President Trump on Wednesday withdrew the United States from 66 international organizations and treaties, including the United Nations Framework Convention on Climate Change and the Intergovernmental Panel on Climate Change.
In a presidential memorandum, Trump said it is “contrary to the interests of the United States to remain a member of, participate in, or otherwise provide support to” the organizations, which also include groups geared toward education, economic development, cybersecurity and human rights issues, among others. He directed all executive departments and agencies to take steps to “effectuate the withdrawal” of the U.S. from the organizations as soon as possible.
While the president has already announced a withdrawal from the Paris climate agreement — an international treaty to limit global warming to under 2 degrees Celsius in order to prevent the worst effects of climate change — the latest move will further isolate the nation at a critical moment, experts said.
The U.N. Framework Convention on Climate Change is a global treaty created in 1992 and signed by nearly 200 countries with the aim of addressing climate change through coordinated international action, including limiting planet-warming greenhouse gases. Trump already raised eyebrows last year by refusing to attend or send any high-level delegates to the annual U.N. Conferences of the Parties meeting in Brazil, where Gov. Gavin Newsom instead took on a starring role.
Withdrawing from the U.N. Framework Convention is a “shortsighted, embarrassing, and foolish decision,” said Gina McCarthy, a former director of the U.S. Environmental Protection Agency who also served as the first White House national climate advisor, in a statement.
“As the only country in the world not a part of the UNFCCC treaty, the Trump administration is throwing away decades of U.S. climate change leadership and global collaboration,” said McCarthy, who is now chair of the America is All In climate coalition.
David Widawsky, director of the World Resources Institute, called the move a “strategic blunder that gives away American advantage for nothing in return.”
“The 30-year-old agreement is the foundation of international climate cooperation.
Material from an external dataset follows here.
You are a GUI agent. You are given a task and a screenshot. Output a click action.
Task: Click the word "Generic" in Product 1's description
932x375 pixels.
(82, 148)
Walking away doesn’t just put America on the sidelines — it takes the U.S. out of the arena entirely,” Widawsky said.
Trump on Wednesday also withdraw the U.S. from the Intergovernmental Panel on Climate Change, the leading global scientific body studying global warming. Its major assessments published every six or seven years help inform climate policy around the world.
Pulling the U.S. out of the IPCC won’t prevent individual U.S. scientists from contributing, but the nation as a whole will no longer be able to help guide the scientific assessments, said Delta Merner, associate accountability campaign director for the Climate and Energy Program at the Union of Concerned Scientists, who has attended previous IPCC meetings.
“Walking away doesn’t make the science disappear, it only leaves people across the United States, policymakers and businesses flying in the dark at the very moment when credible climate information is most urgently needed,” Merner said. “This is a clear attempt to weaken scientific guardrails that protect the public from disinformation, delay and reckless decision-making. Such a move will make it easier for fossil fuel interests to distort the facts while frontline communities pay the price.”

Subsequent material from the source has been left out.